The value of these client relationships varies widely across industries and among different client segments within industries, and in all cases substantially exceeds the value of individual transactions. While CLV analysis provides insights into the value of client relationships, it can also be useful in making resource allocation decisions about different acquisition channels, for example.
The first step in CLV analysis is to calculate the current profitability of individual clients and create client segments based on profitability estimates. Developing future potential profitability and consequently client lifetime value requires several additional pieces of information and assumptions. Each step in this process can be used to build understanding and will begin to provide strategic insights.
To summarize, client lifetime value in simple terms is the present value of the cash flows received from a particular client over time, less the cost of acquiring the client. The CLV concept helps your company to focus on the value you generate from specific clients, not from product groups.
developing partnership strategies
CLV analysis raises a number of strategic issues about the potential value that can be created by applying each partnership management lever.
The objectives of a partnership management strategy can be grouped broadly into three categories:
Acquisition . Identifying and attracting the highest value clients, while discouraging the acquisition of low value clients.
Promotion/cross-selling (usage stimulation). Increasing profitable usage, cross-selling other related goods/services and encouraging economical usage.
Retention . Increasing the likelihood of retention of high value clients, encouraging reactivation of high value clients whose usage has declined, and discouraging retention for marginal to loss-making clients.
CLV analysis can help in defining the optimum client acquisition channels and timing. For example, you may believe that clients who are acquired as small companies are particularly attractive, but find through CLV analysis that they are actually unlikely to ever have a positive net present value. CLV analysis may show that acquiring these clients until theyre medium-sized creates significantly more value.
CLV analysis, combined with some form of segmentation, also provides insights into promotional or cross-selling opportunities. Segmentation can shed light on the potential value of clients of different sizes.
Segmentation typically provides the most compelling insights into the drivers of CLV. With an understanding of more characteristics, a company can begin to develop specific strategies that increase the value of these client relationships.
Finally, CLV analysis provides information on the impact of discontinuing existing clients.

Entries on where items appear
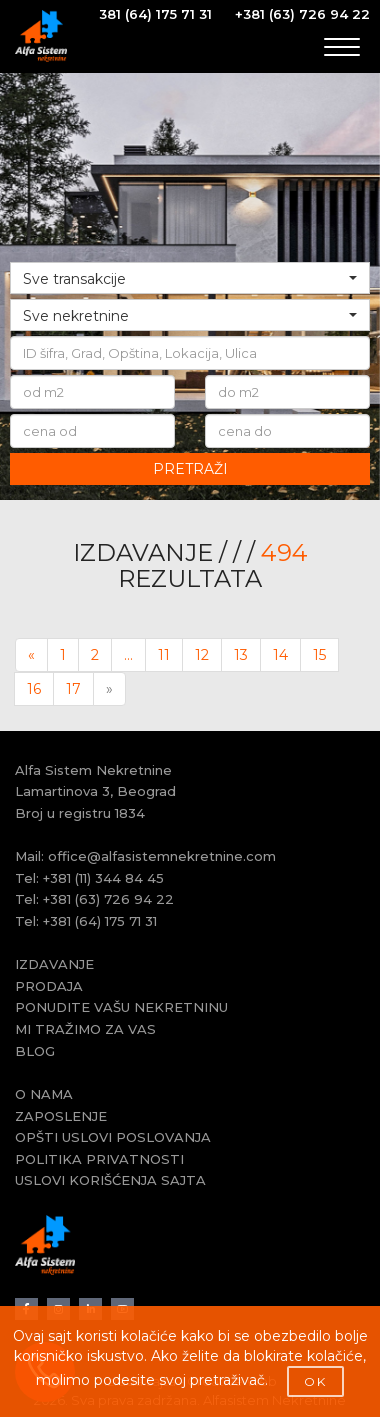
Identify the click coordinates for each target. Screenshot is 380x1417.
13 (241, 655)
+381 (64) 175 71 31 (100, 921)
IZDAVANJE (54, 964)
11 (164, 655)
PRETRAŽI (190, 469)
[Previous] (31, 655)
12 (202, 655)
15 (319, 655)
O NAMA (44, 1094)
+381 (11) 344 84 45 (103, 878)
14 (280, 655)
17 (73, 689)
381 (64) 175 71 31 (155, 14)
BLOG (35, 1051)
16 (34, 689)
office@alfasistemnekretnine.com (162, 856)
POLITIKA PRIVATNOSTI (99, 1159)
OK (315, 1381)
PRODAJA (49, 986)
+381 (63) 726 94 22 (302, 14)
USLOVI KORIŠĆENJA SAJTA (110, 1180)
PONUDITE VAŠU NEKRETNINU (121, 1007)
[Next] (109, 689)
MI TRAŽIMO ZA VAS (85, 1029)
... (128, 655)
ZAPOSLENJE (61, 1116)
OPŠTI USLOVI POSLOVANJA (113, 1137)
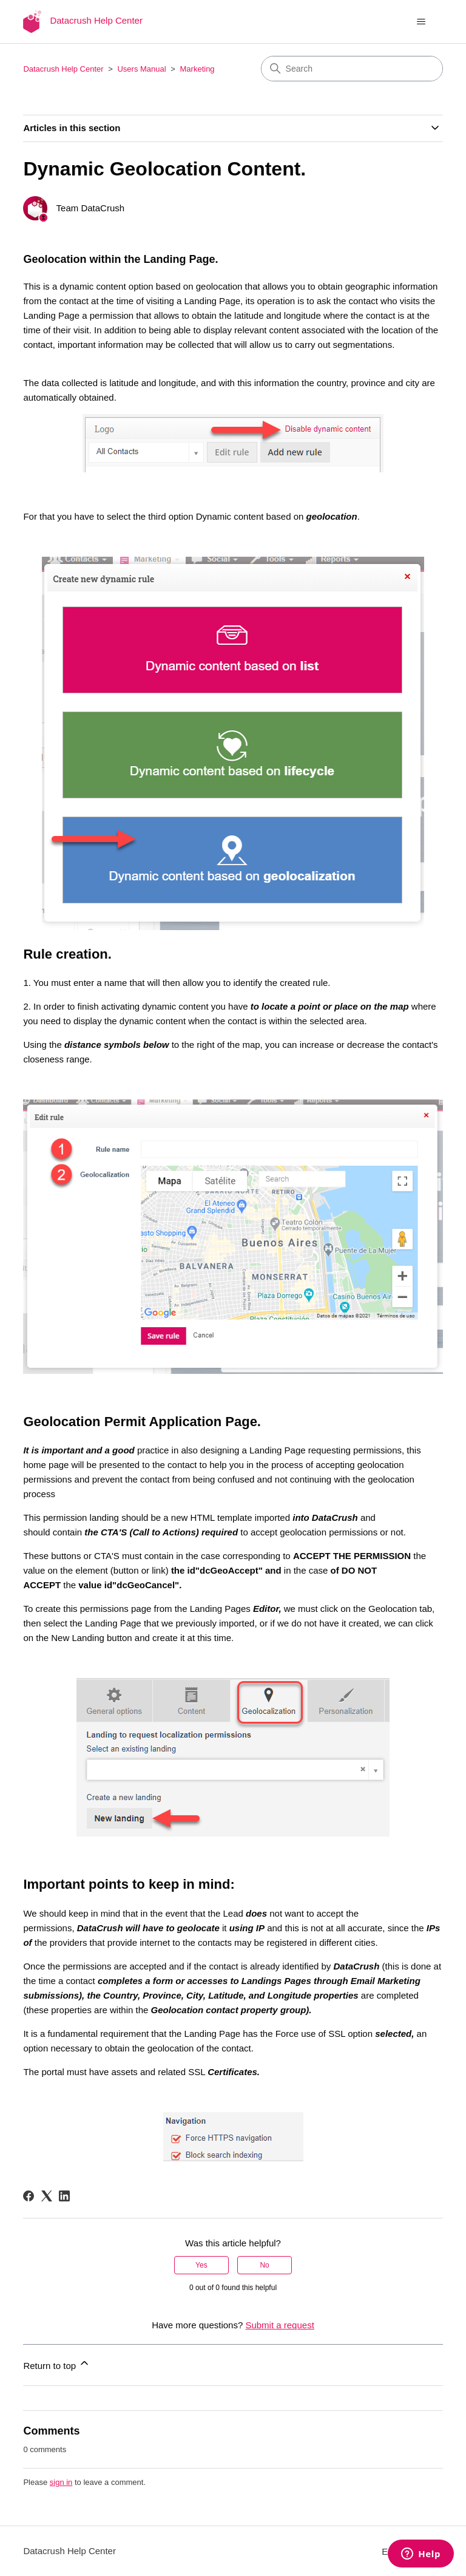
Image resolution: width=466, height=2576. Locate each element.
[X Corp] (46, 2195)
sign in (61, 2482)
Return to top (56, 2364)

--

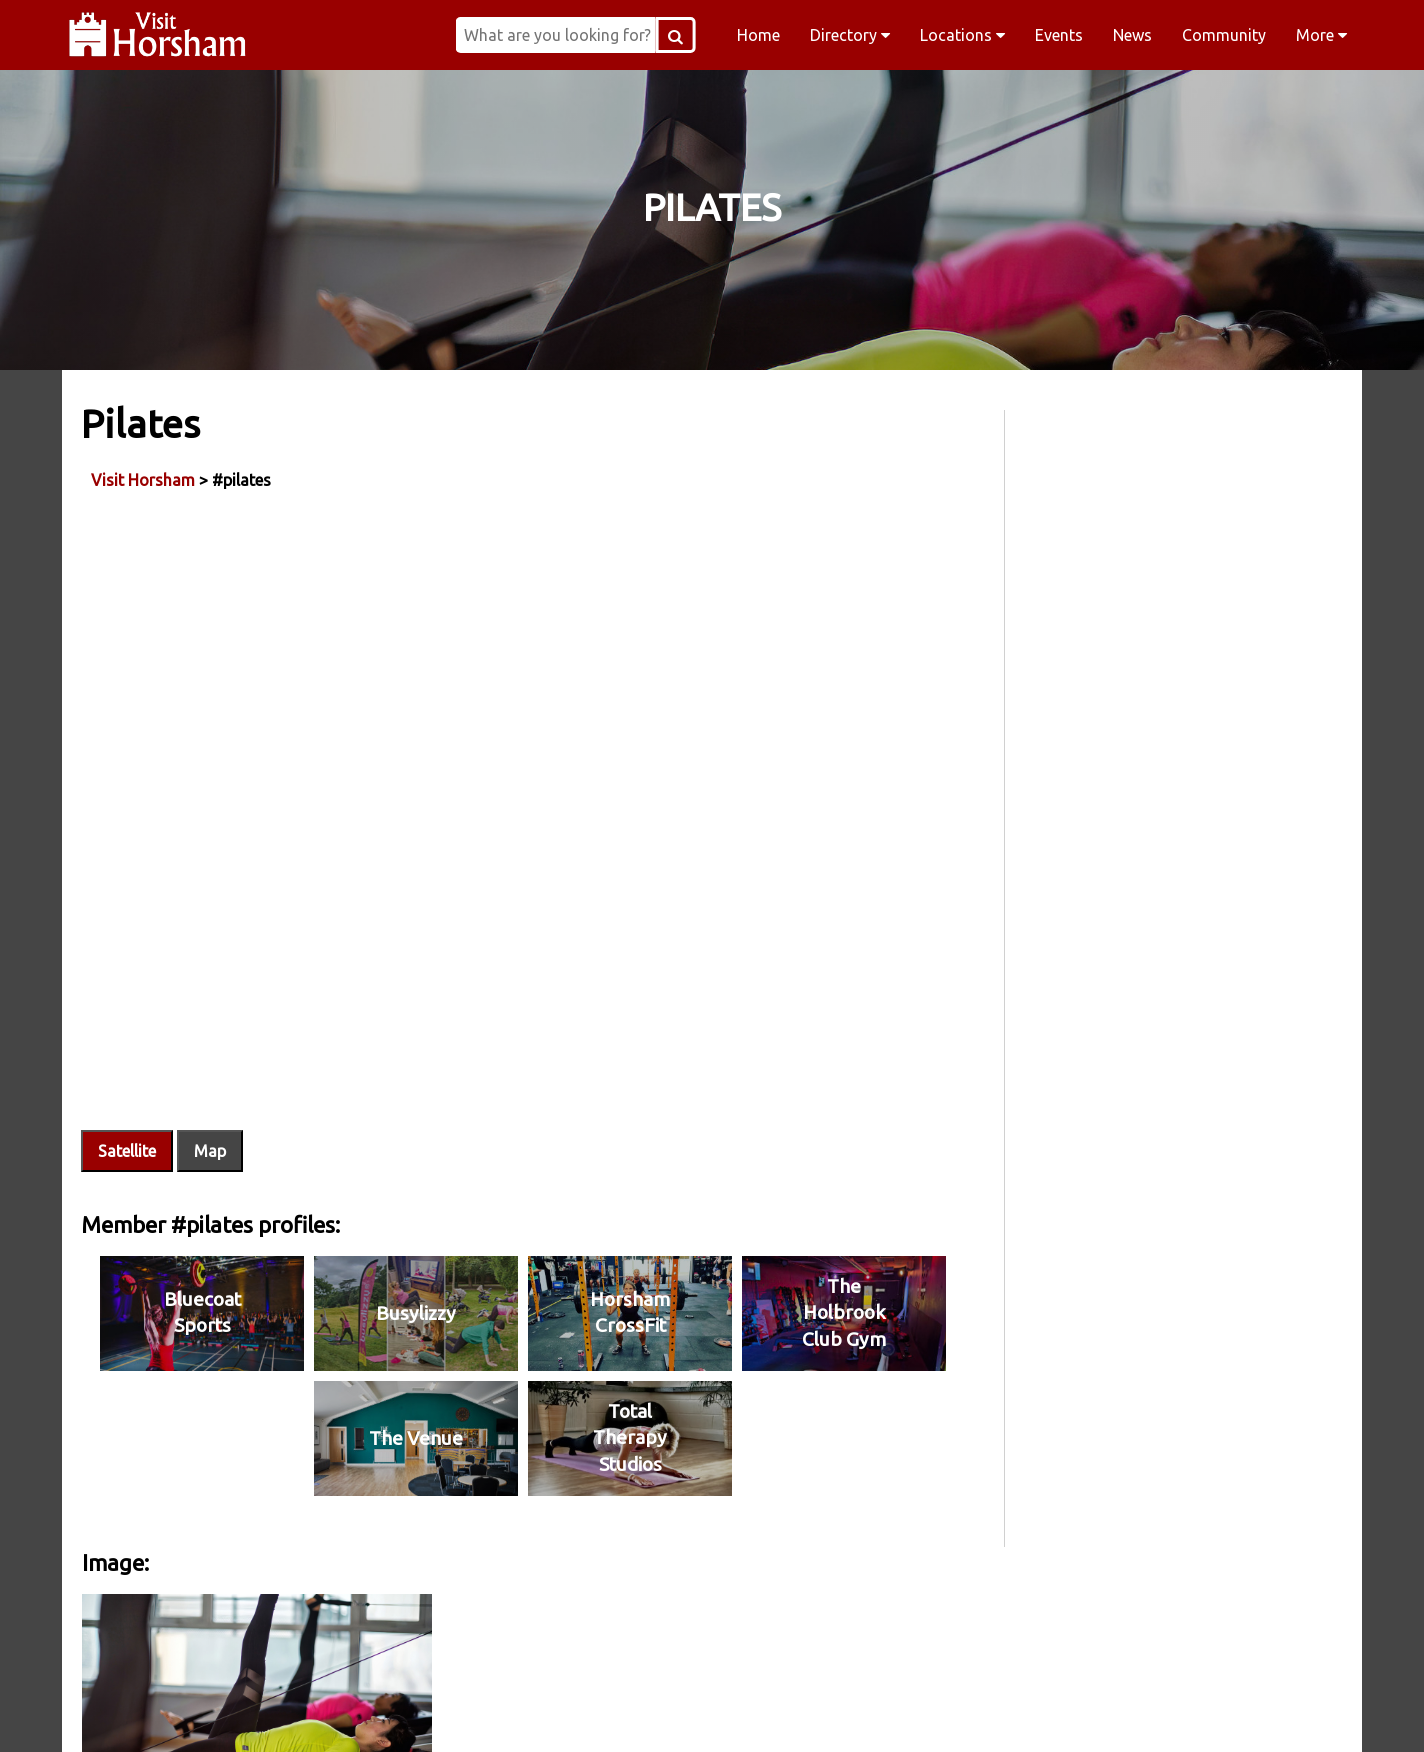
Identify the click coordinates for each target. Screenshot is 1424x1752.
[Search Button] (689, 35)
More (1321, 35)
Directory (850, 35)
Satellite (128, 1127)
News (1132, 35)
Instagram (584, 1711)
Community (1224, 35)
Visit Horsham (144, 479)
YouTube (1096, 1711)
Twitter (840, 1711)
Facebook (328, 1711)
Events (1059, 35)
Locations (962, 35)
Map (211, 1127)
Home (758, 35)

To do
**a.** From the passage on client lifetime value, set down the part that begins at the words "CLV analysis can" and stops after the words "these client relationships.".
**b.** For each statement, say yes or no according to the passage on client lifetime value, and quote the words that decide it: (i) Client lifetime value is the present value of a client's cash flows over time minus the cost of acquiring that client. (ii) The first step in CLV analysis is to group clients by product group. (iii) The objectives of a partnership management strategy fall broadly into three categories.

Responses for each task
**a.**
CLV analysis can help in defining the optimum client acquisition channels and timing. For example, you may believe that clients who are acquired as small companies are particularly attractive, but find through CLV analysis that they are actually unlikely to ever have a positive net present value. CLV analysis may show that acquiring these clients until theyre medium-sized creates significantly more value.
CLV analysis, combined with some form of segmentation, also provides insights into promotional or cross-selling opportunities. Segmentation can shed light on the potential value of clients of different sizes.
Segmentation typically provides the most compelling insights into the drivers of CLV. With an understanding of more characteristics, a company can begin to develop specific strategies that increase the value of these client relationships.

**b.**
(i) Yes: "the present value of the cash flows received from a particular client over time, less the cost of acquiring the client"
(ii) No: "The first step in CLV analysis is to calculate the current profitability of individual clients and create client segments based on profitability estimates."
(iii) Yes: "The objectives of a partnership management strategy can be grouped broadly into three categories"